Birçok şair gibi bende lise yıllarımda yazdığım aşk
şiirleriyle başladım bu serüvene. Öğrenim yıllarımı tamamladıktan sonra daha
çok vakit ayırdım yazmaya.
Bilonsa üçüncü şiir kitabım. Şairin kendi şiirlerini
değerlendirmesi zor zanaat. Serbest şiirlerimin yanında görsel şiir
çalışmalarına da yer verdim. Bilonsa ve bir önceki şiir kitabımda on beşin
üzerinde görsel şiir mevcut. Okurlar ve eleştirmenler nezdinde, söyleyiş
özelliği bakımından geleneksel şiire yaslandığım söylenmektedir. Bilonsa şiir
kitabım hakkında ‘Şiirin ne olduğunu kavramış bir şairden eli yüzü düzgün bir çalışma’
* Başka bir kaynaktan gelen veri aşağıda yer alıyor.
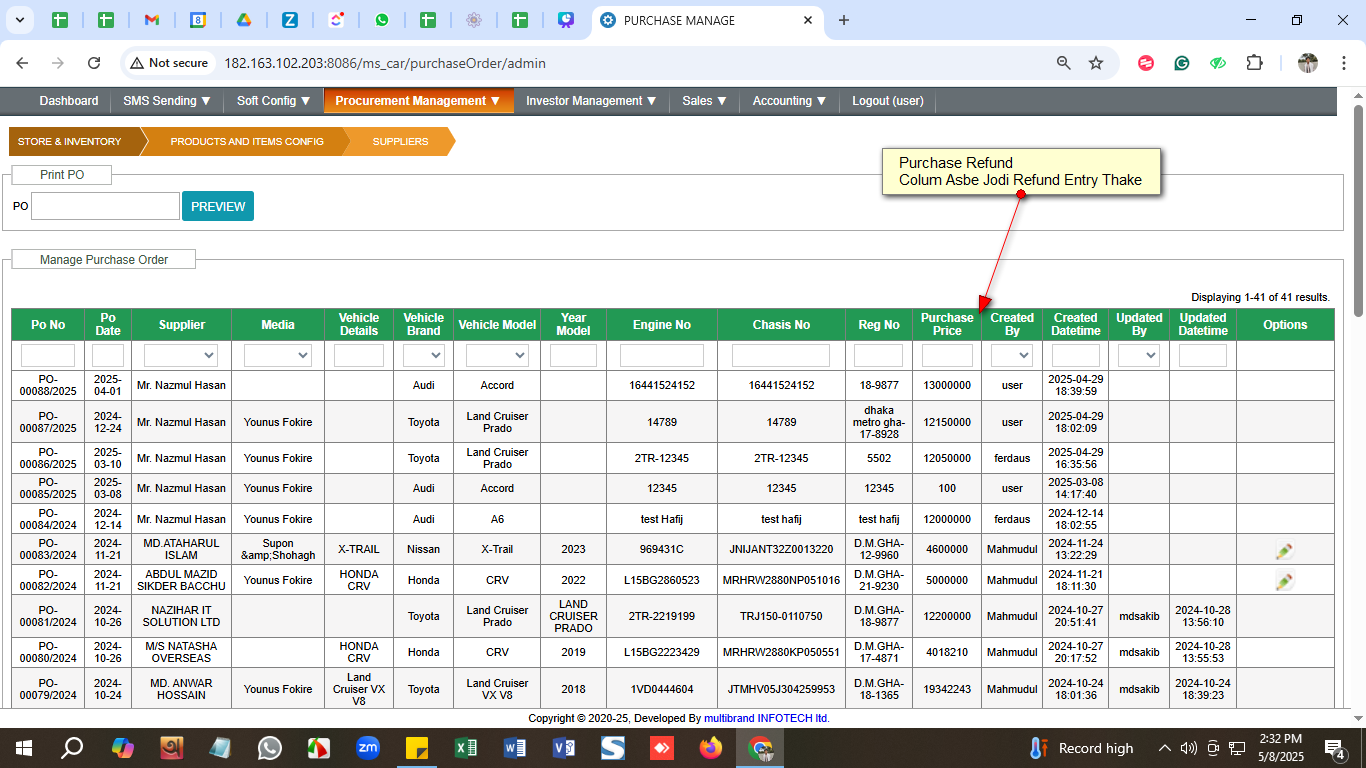Go to the SUPPLIERS breadcrumb tab

(x=400, y=142)
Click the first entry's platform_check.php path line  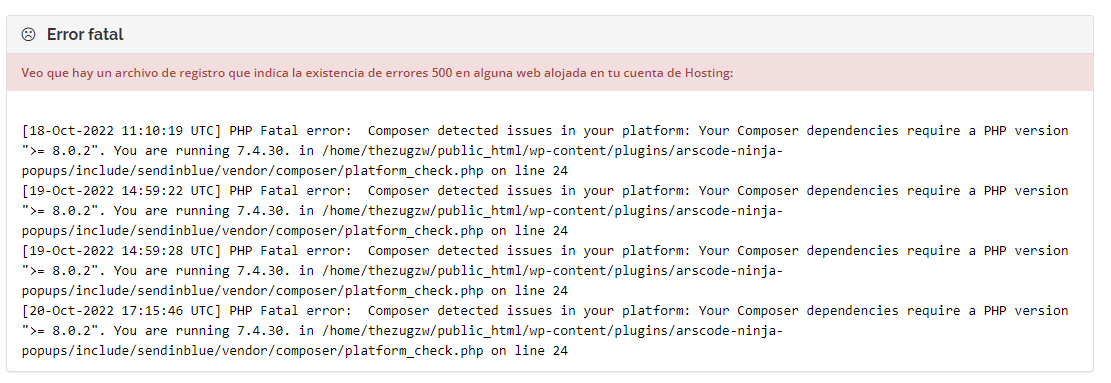295,171
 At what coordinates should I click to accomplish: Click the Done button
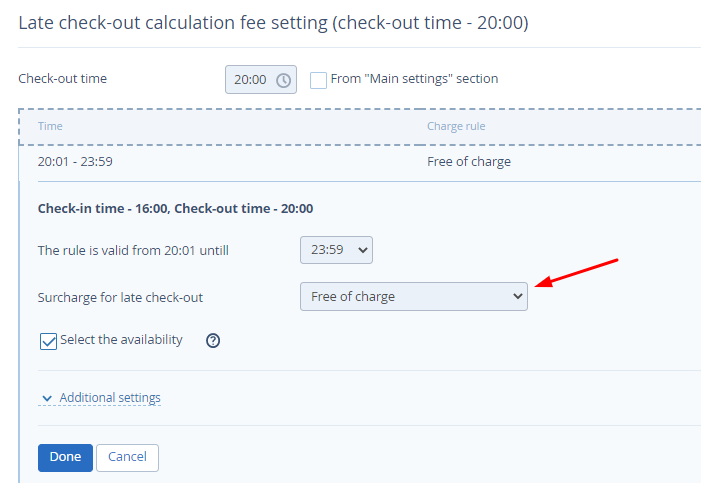pos(65,458)
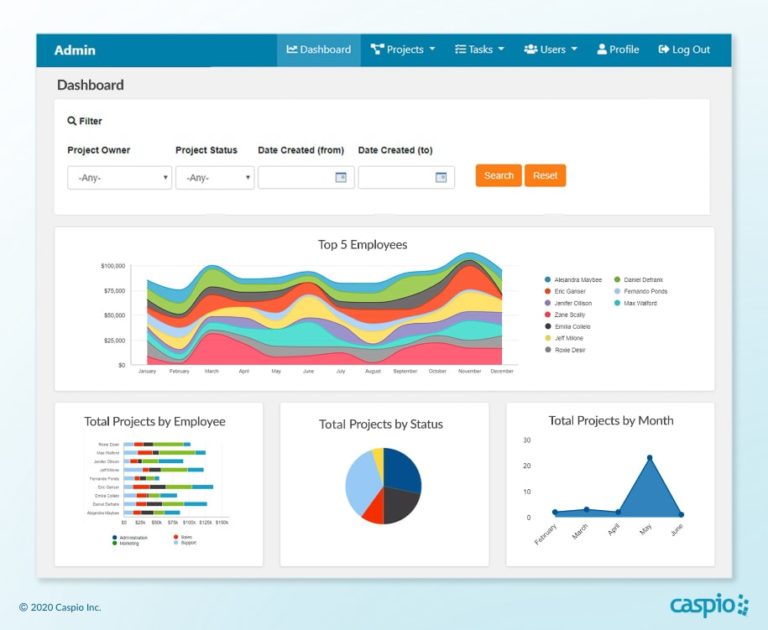Screen dimensions: 768x630
Task: Click the Projects diagram icon in navbar
Action: [377, 50]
değerlendirmesi almıştım. Bu değerlendirme size bir fikir verir mi bilemem. Bir
başka değerlendirme ise ‘Şiirde ilginç ve
cüretli bir adım’ değerlendirmesi. Bunları sizlerle paylaşmamdaki gaye;
benim neyi sunduğumdan ziyade, şiirlerimle buluşan okurların ne algıladığıdır.
Eserler sizden çıktıktan sonra neyi sunduğunuzun ne düşündüğünüzün bir anlamı
kalmıyor. Eser artık okurundur ve sizi her okur, farklı yerlere koyabiliyor.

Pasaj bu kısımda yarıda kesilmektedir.